The city-owned Hilton Baltimore turned a profit last year for the first time in the decade since the convention hotel opened, recording close to $1.3 million in income, a new financial audit shows.

The 757-room hotel opened in August 2008 next to the convention center downtown, two years after city officials approved the sale of more than $300 million in tax-exempt bonds to pay for its construction.

The hotel was supposed to contribute millions to city coffers each year, but it’s lost money every year, including almost $5.5 million in 2016. The city even once designated hotel tax revenues to make a bond payment. It’s accumulated a deficit of $83 million since opening.

Last year, city officials decided to refinance the hotel bonds, selling $269 million in new bonds with a lower interest rate to pay off the older bonds in June 2017.

The Baltimore Development Corp., which oversees the hotel for the city, attributed the profit to the bond refinancing and other cost controls.

Mayor Catherine E. Pugh said Wednesday that she now expects the hotel to be profitable.

“The interest rates were too high and the city couldn’t turn a profit,” Pugh said news a press conference. “The refinancing made a difference.”

The hotel’s finances have been debated by city leaders, with City Council President Bernard C. “Jack” Young three years ago urging Baltimore finance officials to sell the property and spend the money on recreation centers rather than consider selling money-making city-owned parking garages. The idea won support from several council members but was opposed by then-Mayor Stephanie Rawlings-Blake, who said it would cost the city millions.

But now the Hilton appears to have turned a corner thanks to the refinancing and other moves.

The hotel had a one-time revenue gain of nearly $2.4 million from the extinguishment of the previous bonds and its interest expense dropped by $1.3 million last year, according to the audit by CliftonLarsonAllen LLP.

The BDC renegotiated the management agreement with Hilton Hotels Corp., resulting in the fees paid being nearly halved to $1.6 million. Meanwhile, administrative expenses dropped by $1.4 million thanks to cost-cutting.

However, the Hilton’s operating revenue from rooms, food service, parking and other sources slipped about 1.8 percent to just under $63 million in 2017.

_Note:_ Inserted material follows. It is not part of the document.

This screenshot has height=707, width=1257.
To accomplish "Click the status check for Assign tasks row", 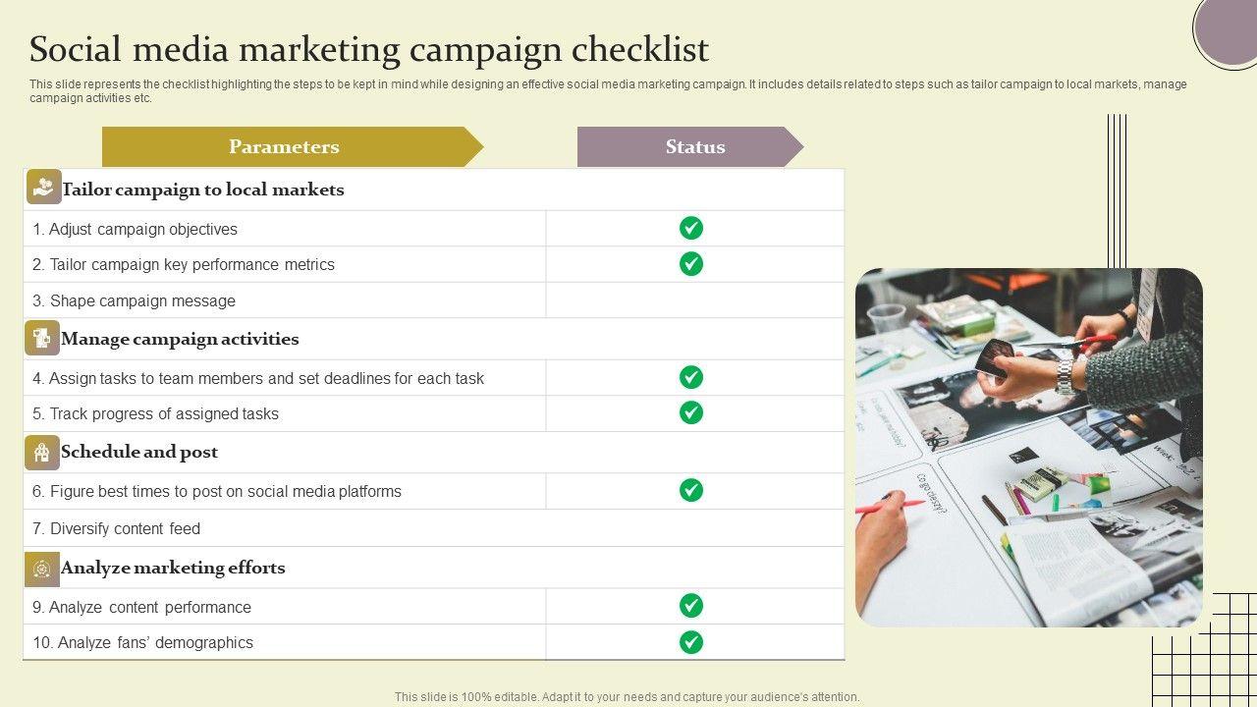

Last year, the occupancy rate was nearly 68 percent for the hotel, which overlooks Camden Yards and has a skywalk to the convention center.

City economic development and tourism officials note that occupancy rate is close to the rate for other hotels in the city and nationally. Citywide the rate was about 66 percent.

Meetings already booked in the city should continue to boost the hotel, said Susan Yum, a BDC spokeswoman.

“The hotel is positioned to achieve its strongest convention group segment performance in 2019 since opening in 2008,” she said.

The number of convention bookings for next year should exceed the previous two years, said Amy Calvert, senior vice president of convention sales for the city’s convention and tourism bureau Visit Baltimore.

Groups typically book their meetings three to five years out, which means the Freddie Gray-associated riots might be having an effect now, she said. There also were likely other factors, like increased competition from other second-tier convention cities that have expanded their convention centers, she added.

Visit Baltimore directly booked 48 events in the convention center in 2016, 52 in 2017, 57 in 2018 and 44 so far for 2019, though booking for next year is continuing. The convention center and hotels also book their own events.

The bureau’s annual report released last fall showed that Baltimore attracted 25.9 million visitors of all kinds in 2016, a 2.8 percent year-over-year increase, generating $5.6 billion in direct spending and $705 million in city and state taxes. Bookings finalized during fiscal year 2017 were expected to bring in 385 events in future years, including 30 citywide conventions, expected to generate $332 million in economic impact through 2032.

Despite the financial picture behind the scenes, the Hilton hotel has made selling the convention center and the city easier and has produced spin-off business, Calvert said.

“There is a lot of economic impact the city enjoys because of this hotel,” she said.